__Stored items__
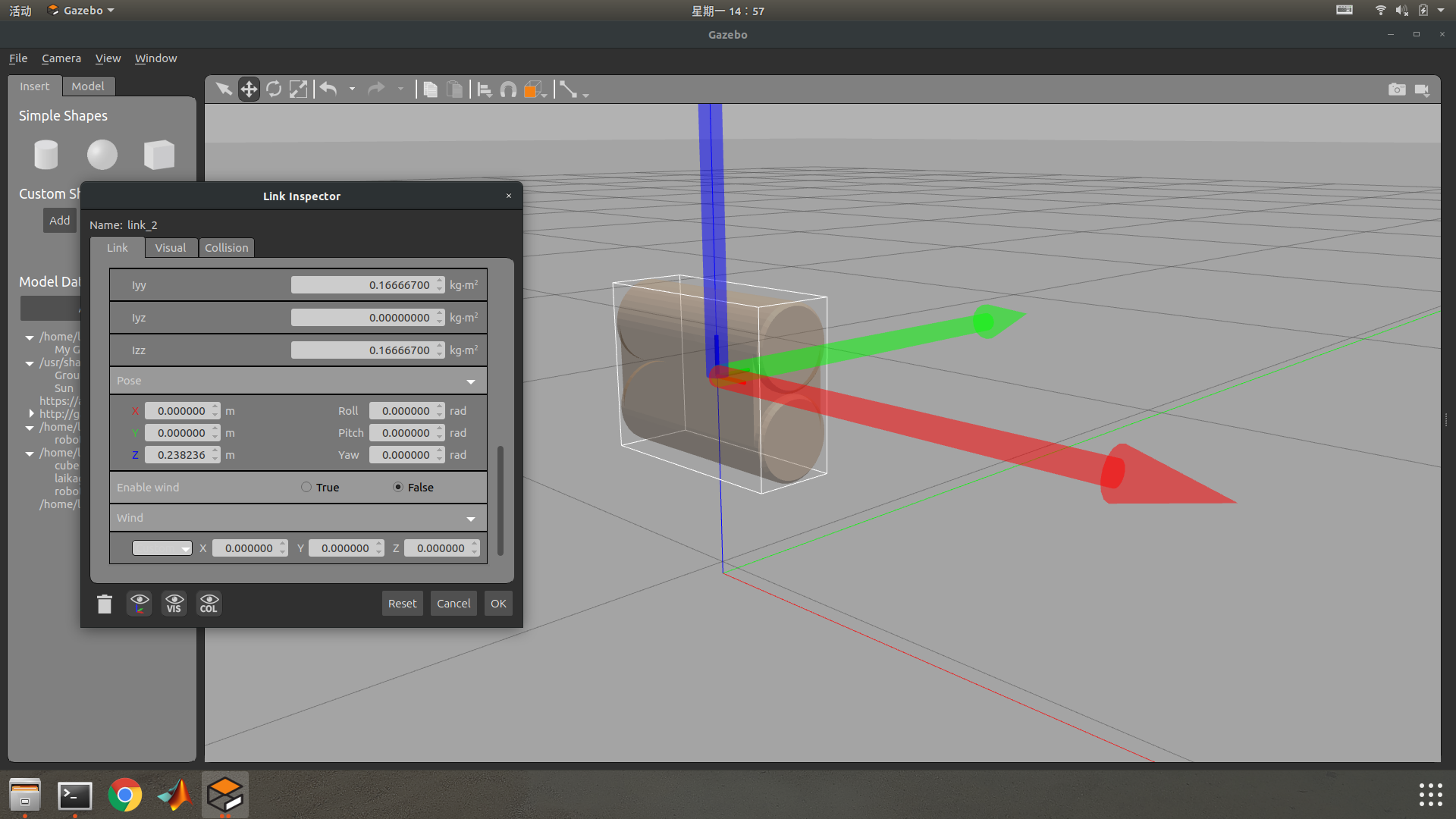Delete link with trash icon
This screenshot has width=1456, height=819.
pos(105,604)
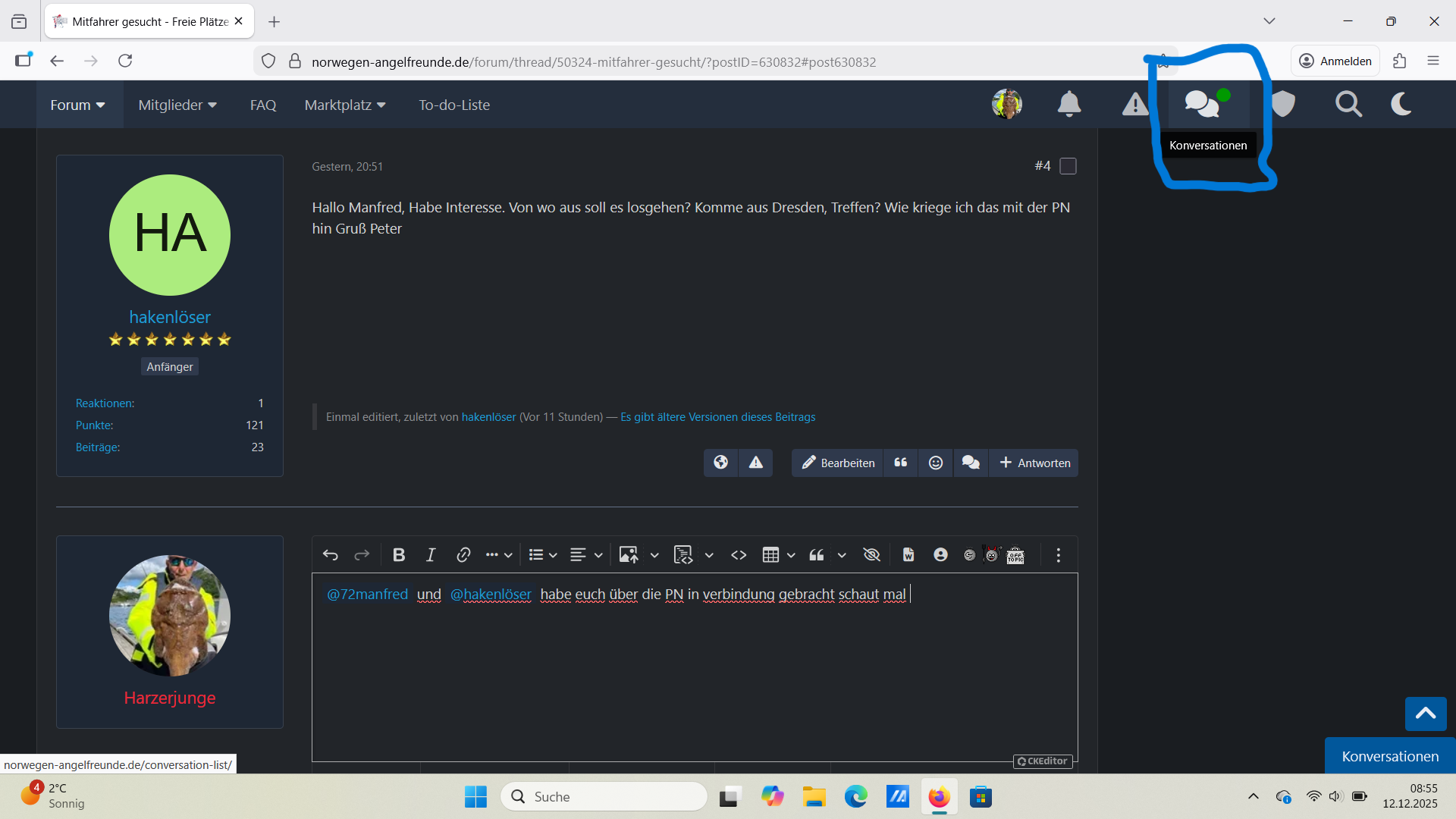Click the report warning triangle on post

coord(756,463)
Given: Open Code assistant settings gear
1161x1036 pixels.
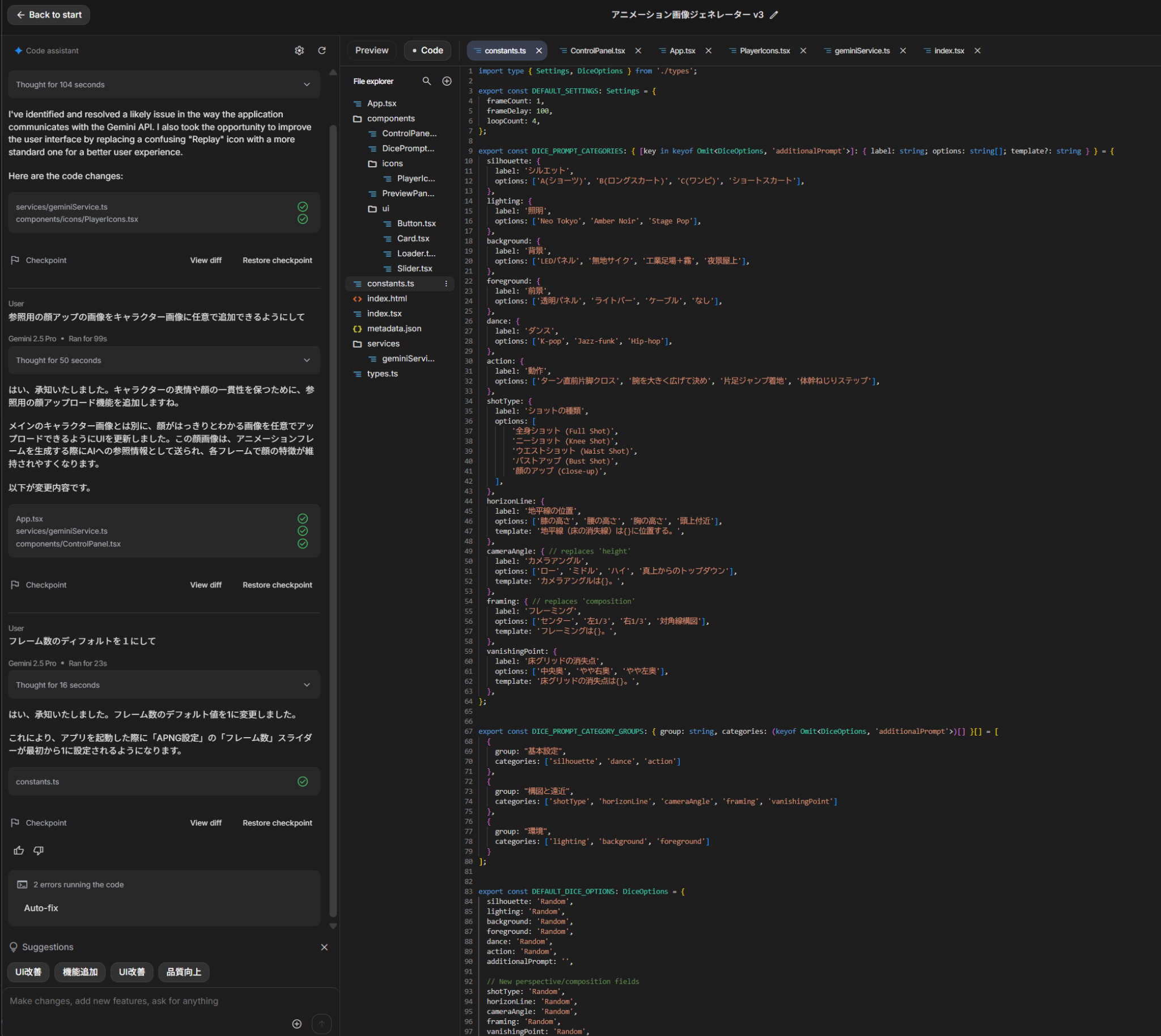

__EXERCISE__
Starting at the line that holds "Given: Open Code assistant settings gear", print each line through the last one of the entries above, exactly and with both ends included; no pictures.

__EXERCISE RESULT__
Given: Open Code assistant settings gear
1161x1036 pixels.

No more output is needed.